HOUSTON -- The two of them walked off the field together, teammates who were separated for one season.
Labhart signed as an undrafted rookie out of Texas A&M this season, while Nwachukwu did the same last season. Nwachukwu was on the Texans practice squad for all of the 2013 season. Meanwhile, Labhart, once a walk-on in College Station, played in 12 games for the Aggies last season, starting in his final five. By that time Labhart had earned a scholarship, and in his senior season he caught 51 passes for eight touchdowns and 626 yards.
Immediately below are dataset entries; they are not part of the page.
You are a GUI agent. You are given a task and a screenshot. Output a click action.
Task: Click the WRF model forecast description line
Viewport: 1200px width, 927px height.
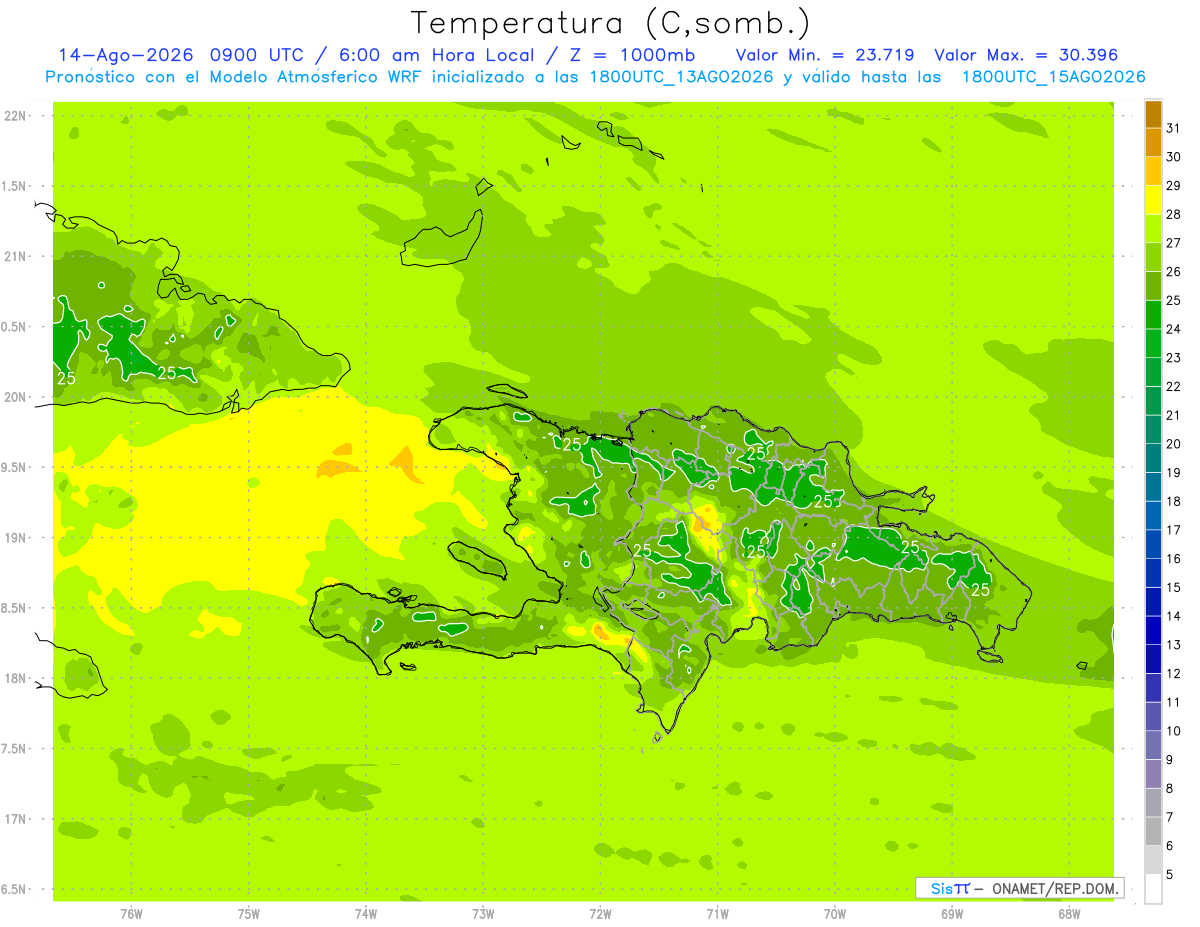[595, 77]
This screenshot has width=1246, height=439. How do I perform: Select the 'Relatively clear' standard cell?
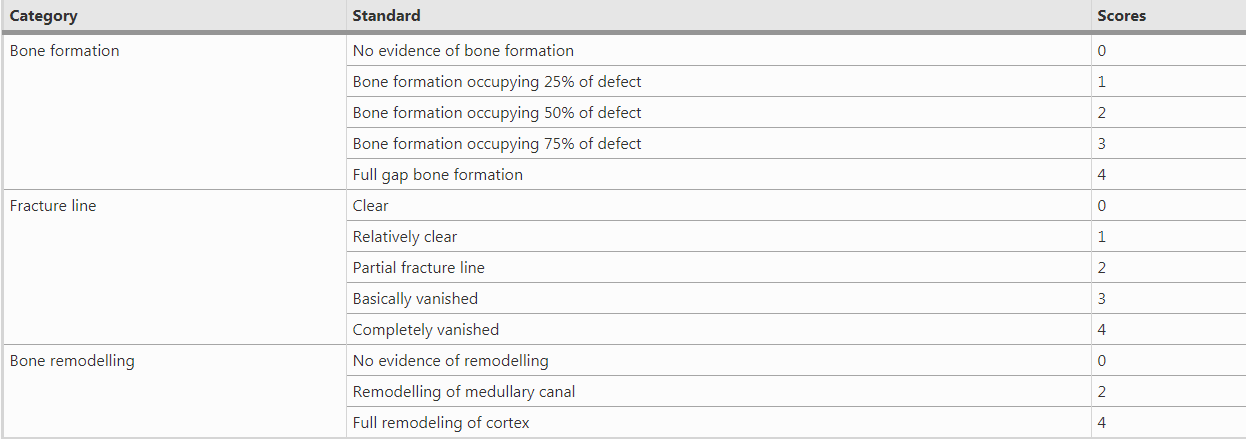coord(405,237)
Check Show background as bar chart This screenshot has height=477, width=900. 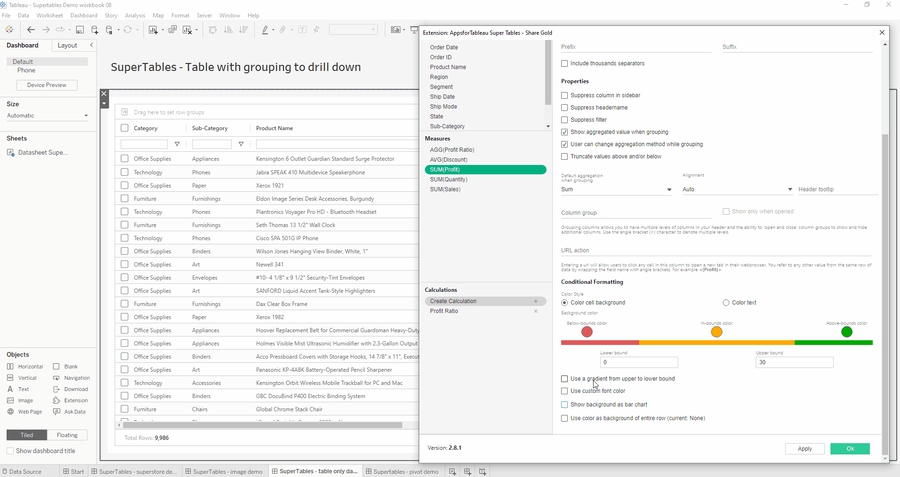pyautogui.click(x=565, y=404)
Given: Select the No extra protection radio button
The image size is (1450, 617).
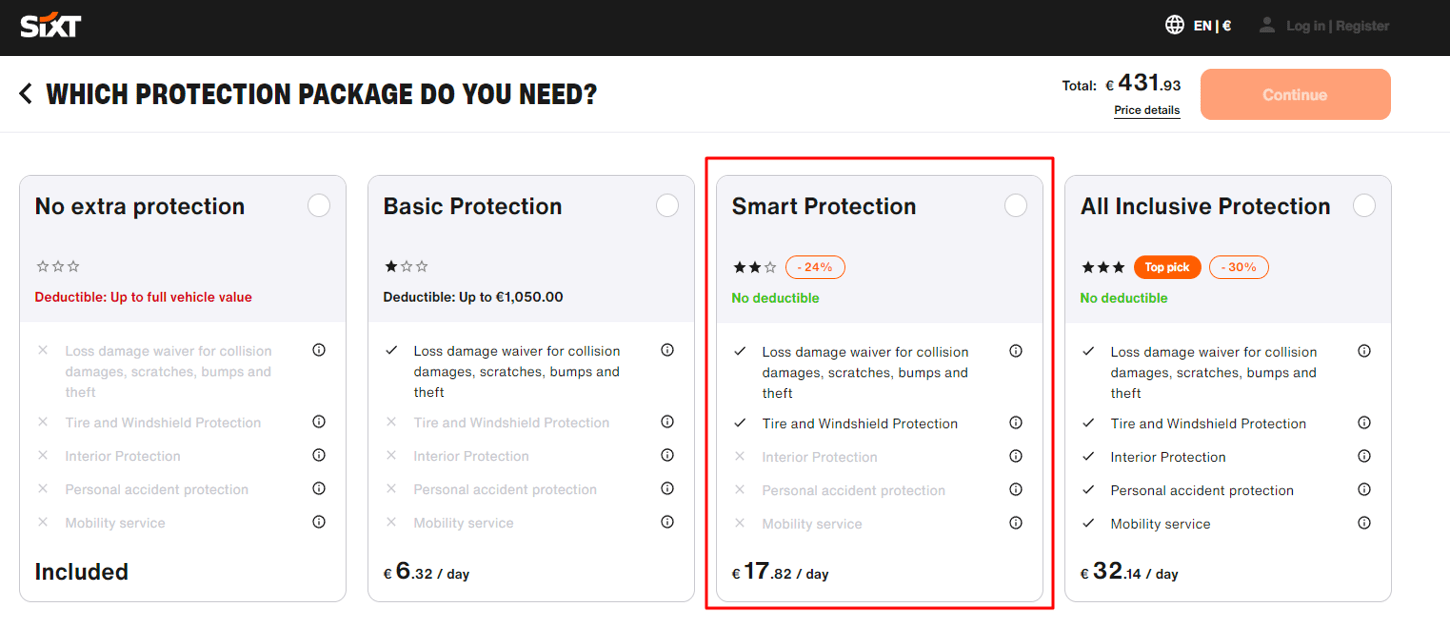Looking at the screenshot, I should coord(318,206).
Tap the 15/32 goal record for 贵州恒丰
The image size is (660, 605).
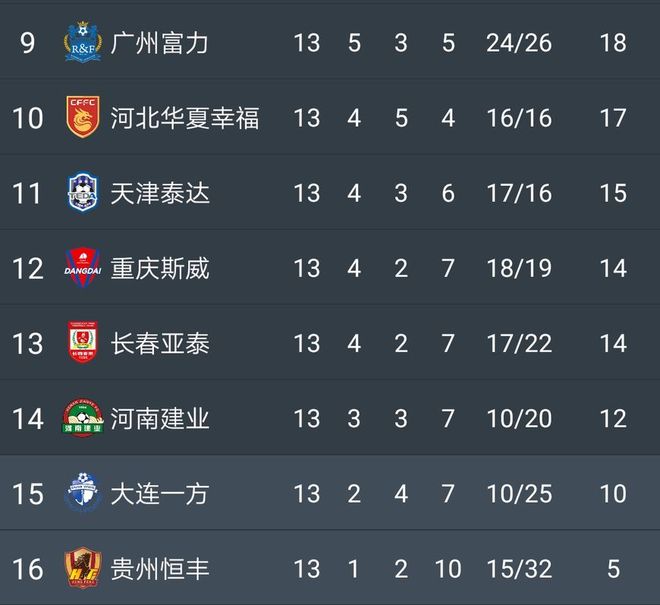click(519, 568)
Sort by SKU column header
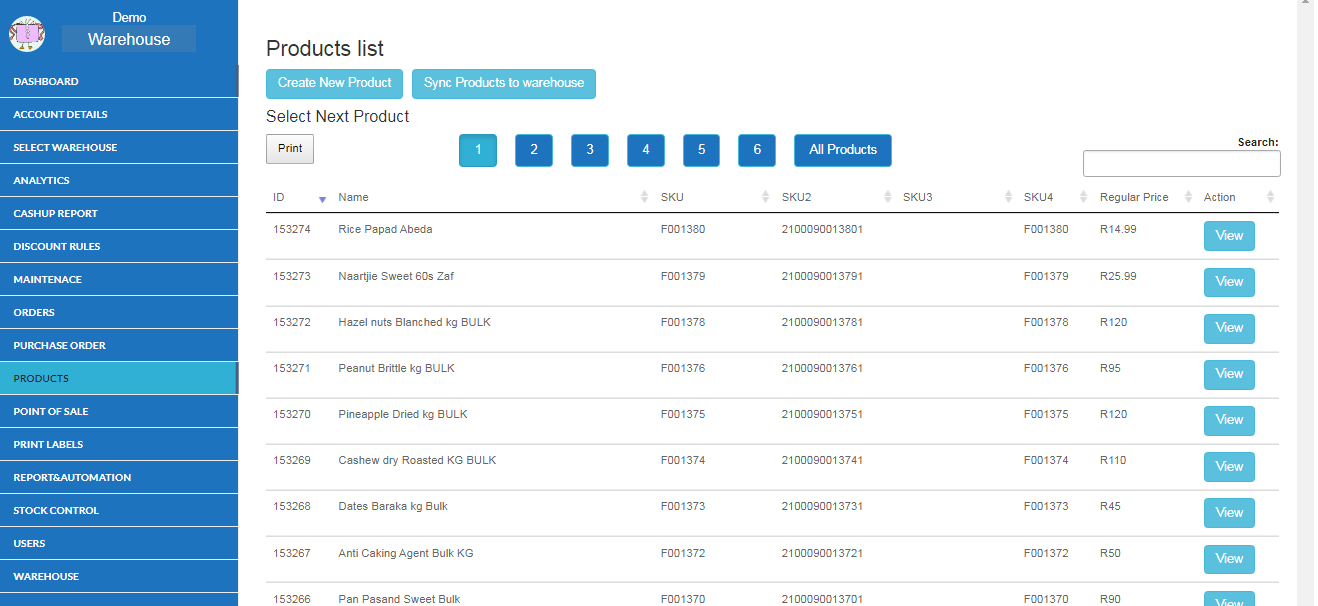This screenshot has height=606, width=1318. click(x=672, y=197)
"This opportunity comes around once in a lifetime," Labhart said. "As being a rookie, you learn from veterans. You see Andre (Johnson)... catching Jugs after practice. You just have to wait your turn. For me, I want to make the most of this opportunity. If it means sticking around 30 extra minutes catching passes and trying to figure out what I need to work on. If it’s not catching passes, maybe it is working on routes or timing with quarterbacks."
The receivers are generally the last players to leave the field. Labhart and Nwachukwu have been among the group that has stayed after each of the Texans' morning training camp practices to work with the Jugs machines.
They've been impressive during team drills as well, fighting for catches, avoiding drops and running crisp routes.
"I mean, you know, rookie year I think things are going 1,000 miles per hour," Nwachukwu said. "Having a year under your belt and being able to know what to look for and know how to study film, you can think less and play more."
Nwachukwu believes his route-running is the area that has improved the most since his rookie season. He's paid more attention to being aware of the field, rather than simply running a route without that awareness. In college, on his way to 19 career touchdowns, which tied him for third in Texas A&M history, Nwachukwu could often get away with that.
"Coming from A&M, on some plays you can just go out there and use your athletic ability," Nwachukwu said. "You can win routes. But out here, you know, you’ve got guys like J-Jo (Johnathan Joseph) and K-Jack (Kareem Jackson), and if you do that you’re probably going to be in the sand somewhere. You definitely have to stay on your details and make sure your technique is right."
Making the team won't be easy for either player. The Texans have five receivers with game experience, all of whom have been focused and precise during training camp, ahead of Labhart and Nwachukwu. But one refrain around professional athletes is that they control only what they can. From that standpoint, Labhart and Nwachukwu have looked like they belong.